TESTO DA LEGGERE =>
▶

Il terremoto è solo l’inizio. Il dato elettorale che più ha colpito Giuseppe Pisanu è «la dispersione del voto moderato» e ora il presidente della commissione Antimafia sprona il Pdl ad accelerare, per passare dalla scomposizione alla ricomposizione del centrodestra. L’ex ministro non è tra coloro che sperano di isolare Berlusconi, ma certo non lo vede come leader di un’operazione che, nei suoi progetti, porterà alla nascita di un nuovo partito dei liberaldemocratici. A costo di infliggere al suo partito la scissione degli ex An.
Andare oltre il Pdl è ora una prospettiva ineludibile?
«Le amministrative sono state un terremoto. Escluso Grillo, tutti hanno perso voti. E oggi il Pdl può salvare la sua migliore esperienza soltanto confluendo assieme ad altre forze politiche e sociali in un nuovo movimento liberal democratico, laico e cattolico, costituzionale ed europeista, che stia alla larga da ogni forma di estremismo. Altrimenti il Pdl perderà ancora, con il pericolo di rifluire verso la destra più conservatrice».
Teme questa destra, presidente?

◀

DATI FORNITI =>
▶

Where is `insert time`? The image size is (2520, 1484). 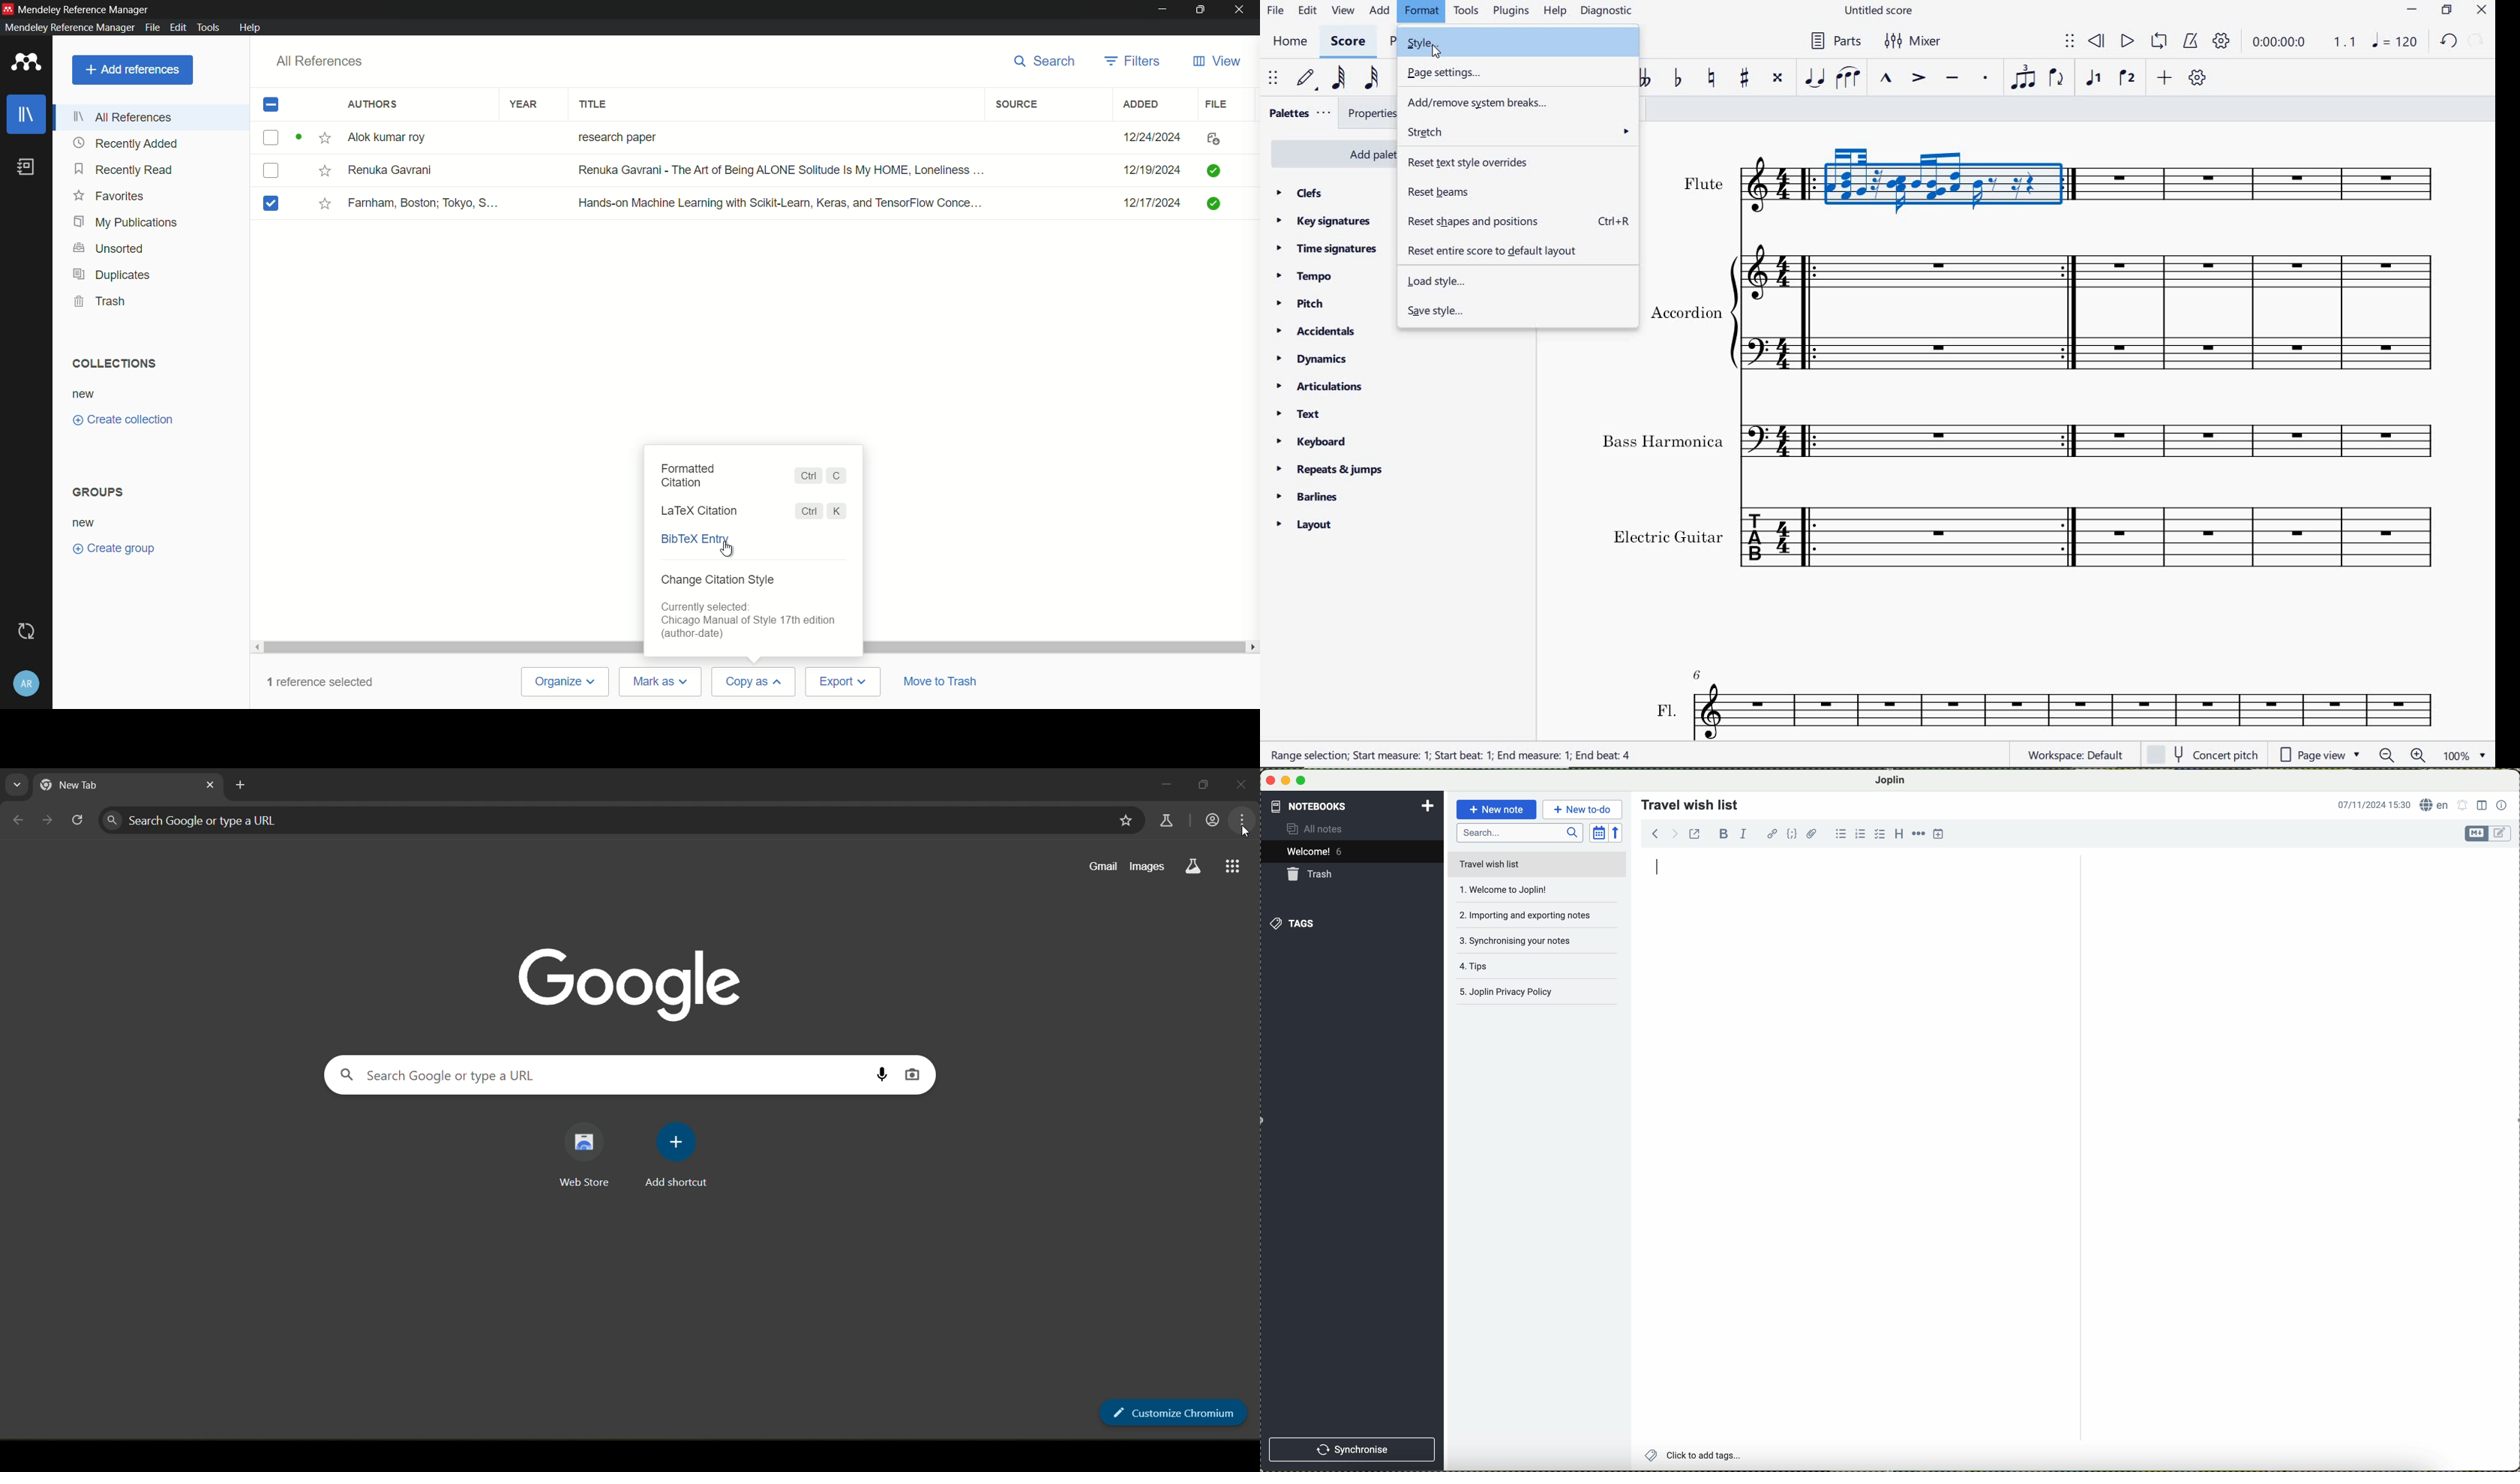
insert time is located at coordinates (1940, 835).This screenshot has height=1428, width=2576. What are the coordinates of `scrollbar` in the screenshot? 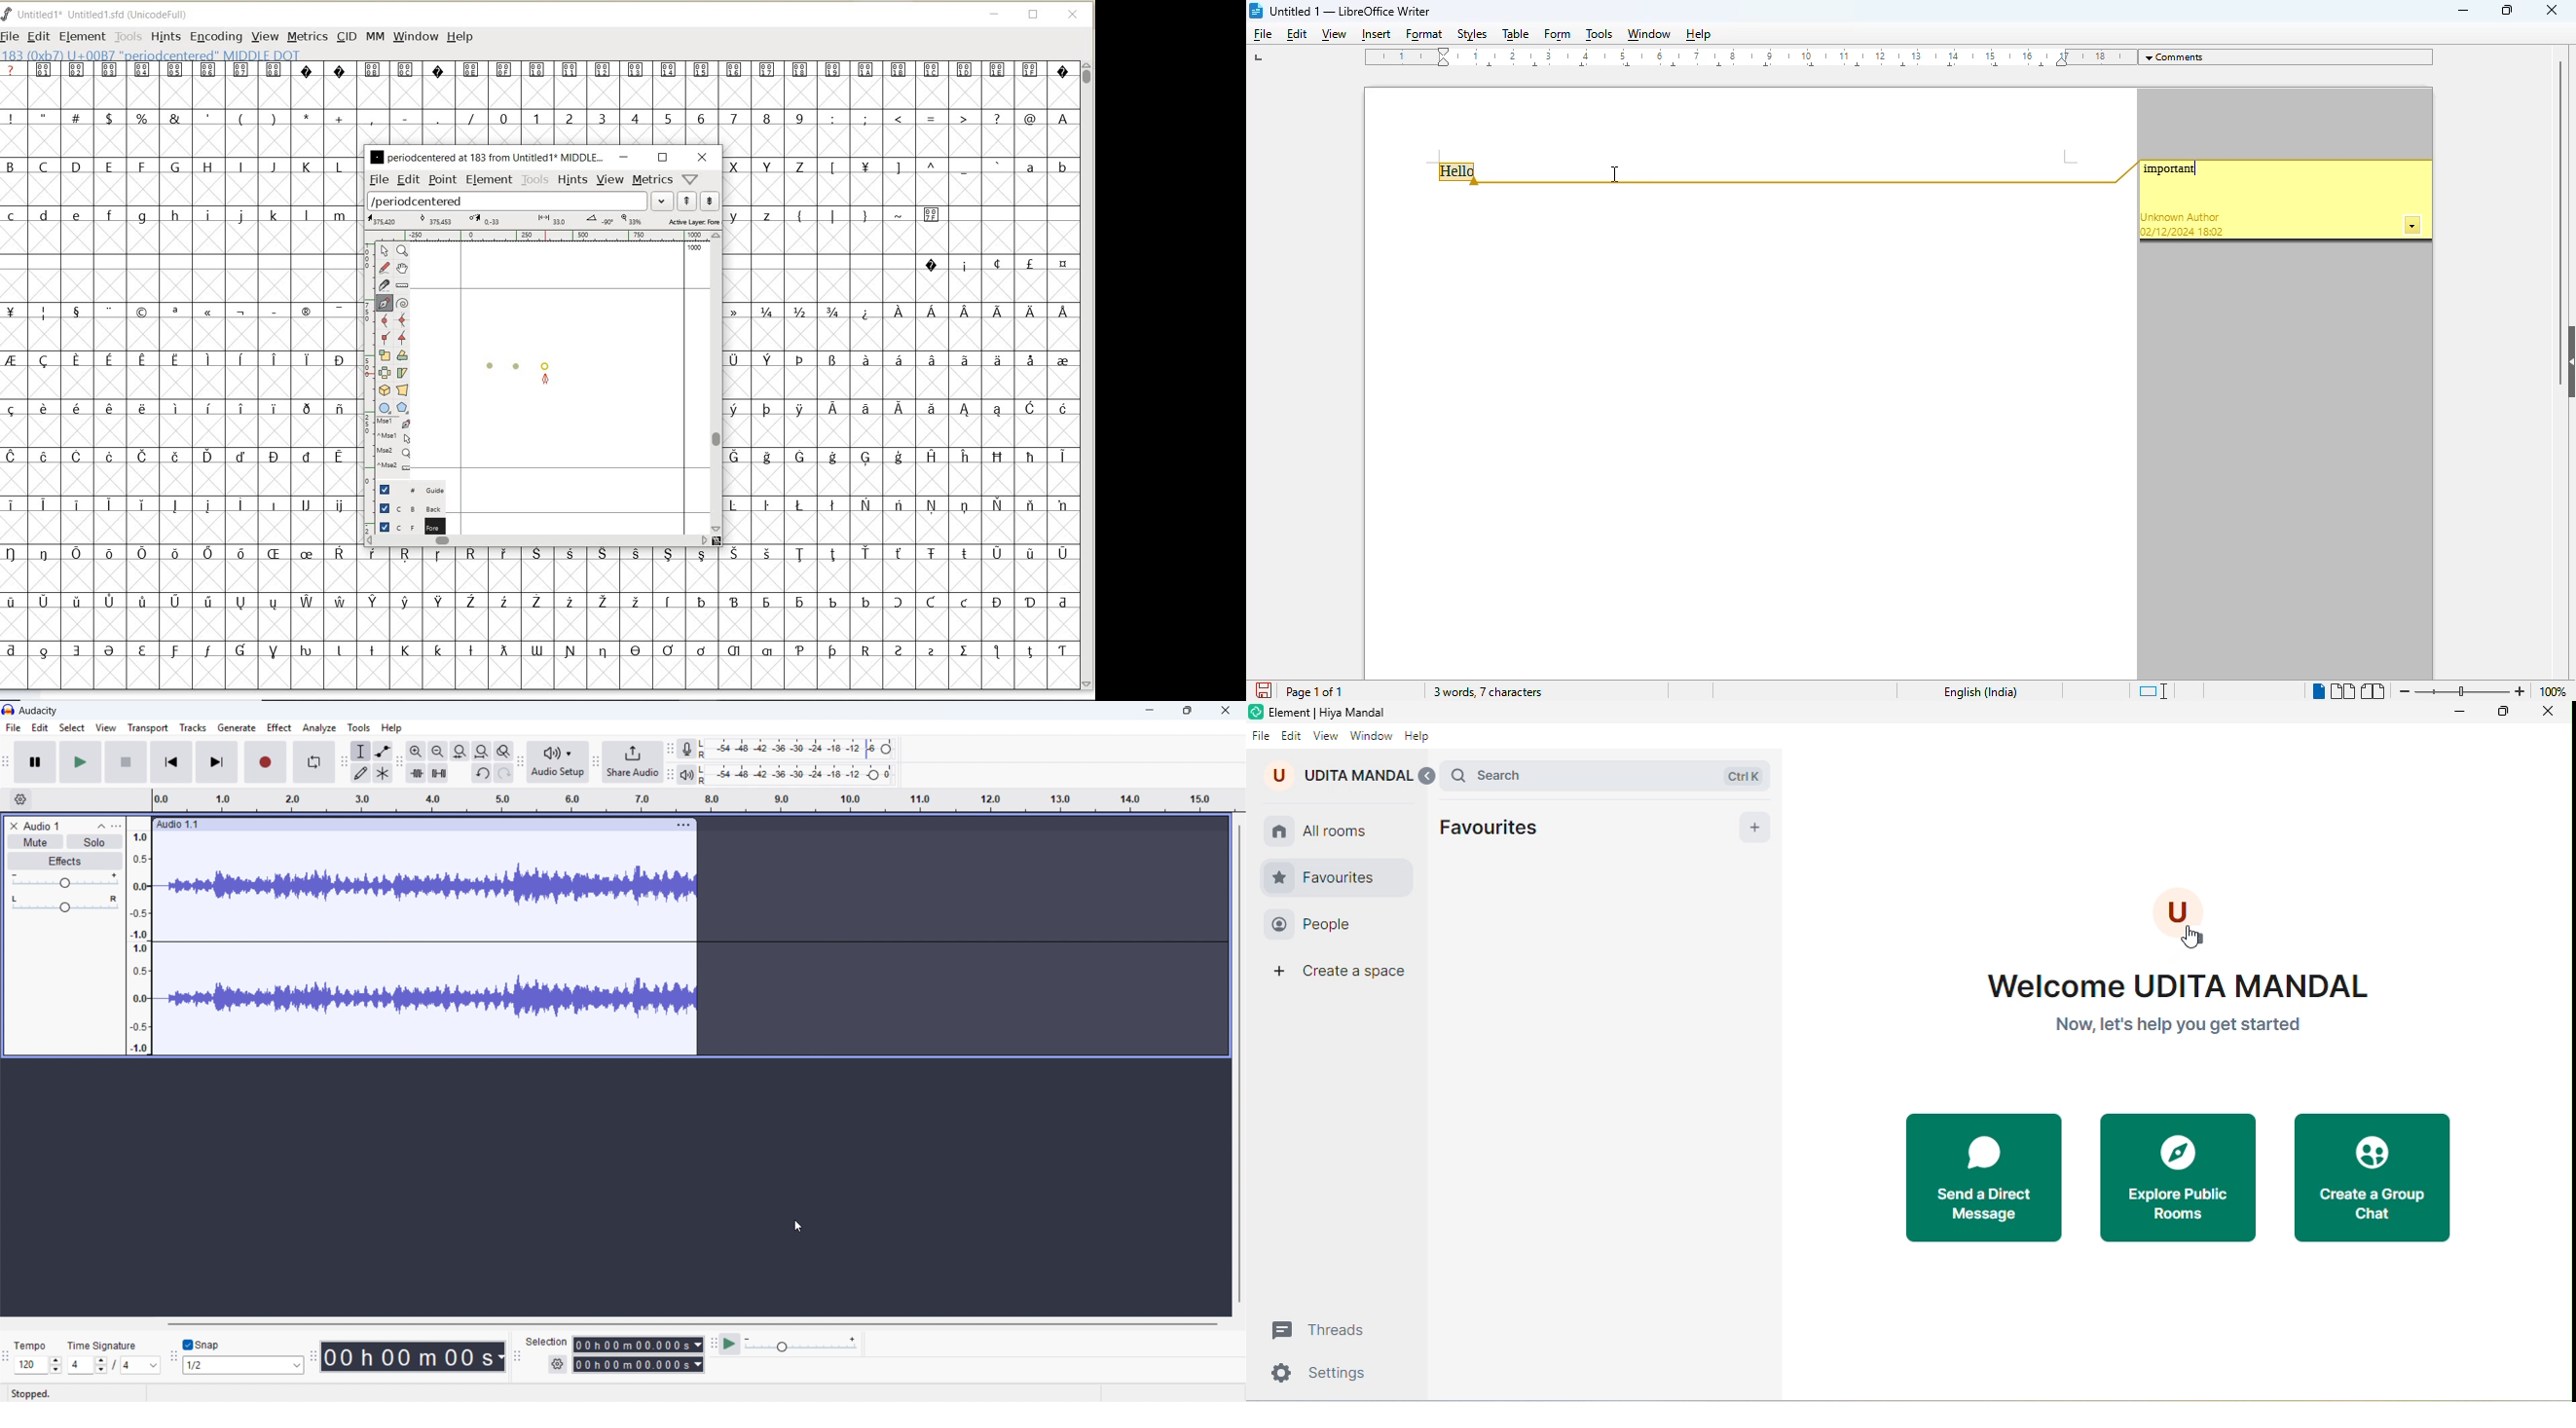 It's located at (538, 541).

◀

COMPITO SCRITTO =>
Prosegui l'intervista a Giuseppe Pisanu sul futuro del Pdl, a partire dall'ultima domanda riportata.

RISULTATO DELL'ESERCIZIO =>
«Temo l’altra destra, quella più profonda ed extraparlamentare, che abbiamo visto più volte risalire dalle viscere del Paese per destabilizzare le fasi di transizione. Oggi tensioni sociali, protesta violenta e minaccia terroristica, accompagnate dalla debolezza politica generale, potrebbero richiamarla in campo con tutta la sua forza eversiva. Il contesto si presta allo scatenamento degli opposti estremismi e a nuove strategie della tensione».
Se Berlusconi si ritirasse dalla politica il Pdl non sarebbe più libero nel gioco delle alleanze?
«Più libero probabilmente, molto più povero di voti sicuramente».
Con Berlusconi ancora in campo, chi sarà il leader del nuovo rassemblement? Casini?
«Immagino una leadership collegiale, di cui Casini farà parte. Detto questo, prima o poi anche Berlusconi e Casini si dovranno pur dare appuntamento per definire un progetto comune».
Casini deve scegliere da che parte stare. Anche se il Terzo polo non ha brillato, è sempre lui l’ago della bilancia.
«Non è così. Guardi che l’ago della bilancia non determina nulla, perché registra soltanto la distribuzione dei pesi e va in direzione di quello maggiore. Casini invece è saltato dalla bilancia. Si è rimesso in gioco per contribuire alla nascita di un movimento e di equilibri nuovi, più consoni alla realtà del Paese e alla sua prospettiva democratica».
Esclude che Bersani e D’Alema riescano a portarlo dalla loro parte?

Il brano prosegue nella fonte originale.